きっかけのひとつは、いうまでもなく、神戸大学教授・岩田健太郎がYoutubeにアップした主観的で独善的な動画(=既に削除されている)だ。そうした根拠のない主張が、アメリカのCDCの責任逃れに「口実」を与えることになり、CDCは尻馬に乗る形で「乗客は感染するリスクが高い状態に置かれている」などと批判を口にできたのである。
だが、記事Bにこういう記述がある。
国立感染症研究所は、クルーズ船内で検疫が開始される前に、ウイルスの実質的な感染拡大が起こっていたと指摘。感染者の数が減少傾向にあることから、5日以降、乗客を自室にとどめたことなどが、有効な対応だった
つまり、日本の国立感染症研究所によれば、「乗客乗員を船内にとどめたことによって感染が拡大した」のではなく、全員を検査するとか、船内での14日間の観察期間を経過するとかより以前の段階で「船内ですでに感染拡大が起きていた可能性が高い」と指摘しているのである。
にもかかわらず、神戸大学・岩田教授の無責任きわまりない動画を見た大衆や日米のマスメディアは、「船内にとどめたことで感染が広がった」などと、無根拠なデマを飛ばしたのである。
Despite the truth, NHK and Japanese newspapers have stated "quarantine on board was decided by Japanese gov. alone", and foreign media, including the States, questioned the decision.
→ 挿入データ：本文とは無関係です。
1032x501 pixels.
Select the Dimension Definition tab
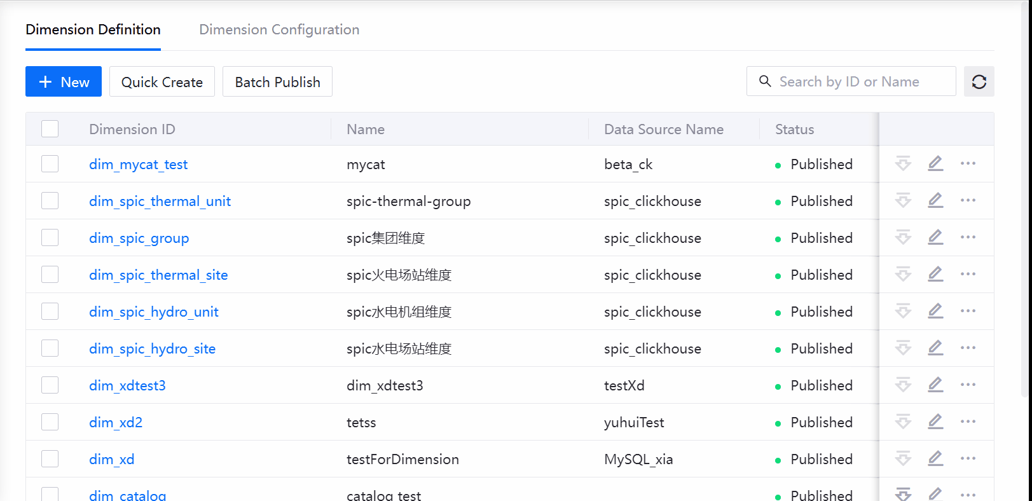(x=93, y=30)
They all follow the fake-leads made by themselves. They all are fake-news-agitator against Japan. https://t.co/3D4ofaVV5p
— damejima (@damejima) 2020年3月6日
項目4)アメリカがチャーター機を手配したことに関する記述
アメリカがチャーター機を手配するに至った経緯について、記事Aは以下のように記述する。
日本側が2週間の健康観察期間が過ぎる19日から下船が順次可能となると説明したのに対し、アメリカ側は日本政府の負担を軽減すべきと判断したとして、19日を待たずにチャーター機を派遣し、アメリカ人の乗客らを帰国させる方針を伝えた
しかしながら、記事Bはニュアンスがまったく異なる記述を、故意かつ主観的に採用している。「日本の国立研究所が『船内での2週間の待機期間を設けたことで感染が拡大したのではない』と指摘した」という主旨の記述部分に続けて、こう書いて、印象操作しているのである。
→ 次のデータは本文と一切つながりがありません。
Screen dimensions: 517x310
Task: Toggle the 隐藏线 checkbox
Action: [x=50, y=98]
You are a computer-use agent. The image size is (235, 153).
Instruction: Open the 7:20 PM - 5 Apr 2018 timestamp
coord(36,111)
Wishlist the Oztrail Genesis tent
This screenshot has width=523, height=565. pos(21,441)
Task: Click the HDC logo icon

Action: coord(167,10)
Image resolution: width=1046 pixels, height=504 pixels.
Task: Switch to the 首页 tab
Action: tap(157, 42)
しかし、懸念は払拭できず、乗客の間にも不安が拡大する。
アメリカは、自国民を帰国させるため、各国に先駆けてチャーター機を手配。
この「事実の断片を部分的に主観で切り取って、無理につなげた文章」だけを読むと、あたかも「世界が懸念を表面化するなかで、何事にも迅速なアメリカが、もっとも早く他に先駆けて動き、自国民をいちはやく救済した」かのような印象を読む人に与える。
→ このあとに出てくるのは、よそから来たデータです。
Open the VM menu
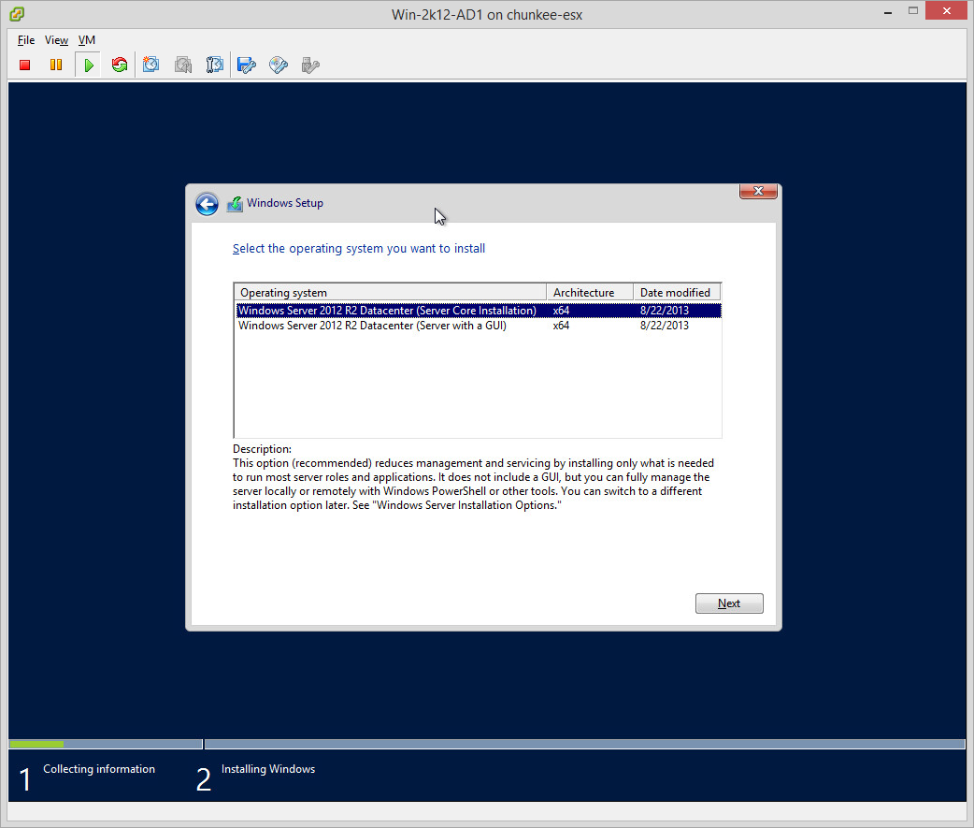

だが、「項目1」における記事Aによれば、それは事実ではない。
そもそも「船内にとどめるように要請した」のはもともと日本でなく、アメリカであり、また、アメリカ側がチャーター機を手配して2月19日の待機期限を待たず、アメリカ人乗客を帰国させたこと自体、日米両国間でとっくに了解済みの話なのである。「2週間の船内待機がウイルス汚染を拡大させた。それを危険視したアメリカが急いでチャーター機を飛ばした」という朝日、毎日、ニューヨーク・タイムズなどの下世話な論理は、そうしたメディアがもはやタブロイド紙まがいの三流ジャーナリズムでしかないことを如実に示している。
項目5)たとえ検査結果が「陰性」であっても発症する武漢肺炎の特性
記事Bは、アメリカのニューヨーク・タイムズの以下の記事を紹介している。
日本がクルーズ船の乗客を自由にしたが、それは安全なのか?
Japan let's passengers walk free. Is that safe?
中国でのいくつかの事例、また、日本を含めた他の国での事例においても、武漢肺炎について「大流行のあとからわかった、最もやっかいなこと」のひとつは、たとえ「検査で陰性」だからといって、「いちど感染した人間は二度と発症しない」「症状がない人間は発症しない」「感染したからといって、症状が出るとは限らない」ことだ。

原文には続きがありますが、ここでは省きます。